To route the custom URL and check the permission, we have the following:
app.route('/items/:itemId/analytics/*')
.all(api.requiresAccess('user'),
api.requiresPermissions('item', 'modify'),
items.getAnalytics);
Then we use Request in the getAnalytics
function:
exports.getAnalytics = function (req, res) {
var itemId = req.item.id;
var kibanaParamsRegexp = /analytics\/(.*)/;
var kibanaParamsMatch = kibanaParamsRegexp.exec(req.originalUrl);
var kibanaParams = kibanaParamsMatch[1];
var method = req.method;
var dashboardId = 'Standard-Dashboard';
var kibanaDashboardURL = 'http://localhost:5601';
if (kibanaParams === '') { // First request to get the dashboard
kibanaDashboardURL += '/#/dashboard/' + dashboardId + '?embed' +
'&_a=(query:(query_string:(analyze_wildcard:!t,query:\'path:' + itemId + '\')))' +
'&_g=(time:(from:now-1y,mode:quick,to:now))';
} else { // Following requests to get the dashboard
kibanaDashboardURL += '/' + kibanaParams;
}
app.logger.info('Received from the dashboard: ' + req.originalUrl);
app.logger.info('Requesting to Kibana: ' + kibanaDashboardURL);
app.logger.info('Query body: ' + JSON.stringify(req.body));
if (method === 'POST') {
var options = {
url: kibanaDashboardURL,
json: true,
body: req.body
};
request.post(options,
function (err, httpResponse, body) {
if (err) {
return console.log('POST failed: ', err);
}
console.log('POST successful. Sever response: ', body);
}).pipe(res);
} else if (method === 'GET' || method === 'HEAD') {
request.get(kibanaDashboardURL).pipe(res);
}
};
Therefore, instead of http://localhost:5601/#/dashboard/Standard-dashboard?embed&_a=(query:(query_string:(analyze_wildcard:!t,query:'path: 5539e831b5b79bf9f4b06a3c')))&_g=(time:(from:now-1y,mode:quick,to:now))
,
I have to use http://localhost:8000/items/5539e831b5b79bf9f4b06a3c/analytics/
which checks the permissions.
The problem
The first requests, which are mainly GET
s and a few POST
s, are passing without problem. But at some point I have a POST
request that receives back a 500 Internal Sever error in response to the request, which stops the dashboard loading.

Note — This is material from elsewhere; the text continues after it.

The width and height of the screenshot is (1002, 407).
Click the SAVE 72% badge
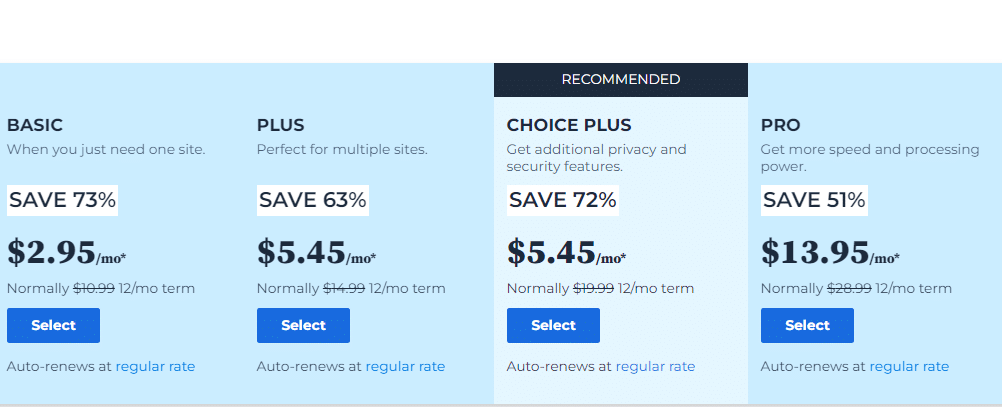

To try to find the issue I compared the network traffic (in the web inspector) between the load of the dashboard with the original Kibana URL and the redirected URL through the web app. The beginning is identical, but at some point (before the request receiving a 500 error back), the dashboard load through the original URL makes a request that is not done with the redirected URL. The request is a POST
to http://localhost:5601/elasticsearch/_mget?timeout=0&ignore_unavailable=true&preference=1434374357241
with the following body:{"docs":[{"_index":".kibana","_type":"dashboard","_id":"Standard-Dashboard"}]}
.
This request seem quite important as it contains the dashboard id and I suppose that its absence is what generate the 500 error later on. But I don't know why this request is not sent when I redirect the queries through the web app.
I also have tried with the modules http-proxy and express-http-proxy but I am facing the same issues.